AUSTRALIA’S lithium miners are cutting supplies after China altered its subsidies to vehicle manufacturers and global trade tensions heaped pressure on the metal which is used in the manufacture of electric car batteries.
“The sentiment is very bad. If there is no change in market sentiment in regard to the trade war, it’s hard to see a big recovery in China’s car market,” Helen Lau, an analyst for Argonaut Securities, told Reuters.
“So on the supply side, it is very, very difficult. There must be some consolidation going forward among lithium miners,” she said.

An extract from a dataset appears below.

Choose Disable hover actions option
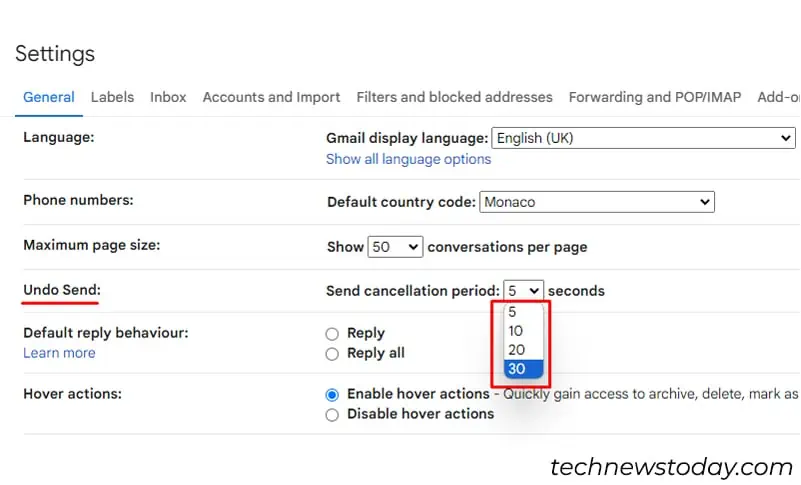This screenshot has width=801, height=485. point(332,414)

The latest round of quarterly reports last week showed a pattern of lower sales as battery producers wound back demand, while the sales that were made came at lower prices.
Alita Resources called in administrators last week after a failed restructure attempt, Pilbara Minerals cut its third-quarter sales forecast, and Galaxy Resources’ first-half sales halved from a year ago, Reuters reported.
Australia accounts for about half of the world’s lithium from hard rock lithium concentrate, called spodumene, which is shipped mainly to China for processing.
China’s biggest lithium producer, Ganfeng Lithium Company, a large buyer of spodumene, posted a 59% plunge in first-half profit last week, and said it expected prices of Australian hard rock lithium to fall further.
“The outlook in regards to the market remains very soft,” Galaxy Resources CEO, Simon Hay, told an earnings call last week, pointing to rising stockpiles. Converters of hard rock lithium into battery chemicals in China were holding around four months’ worth of stocks, or double usual levels, he said.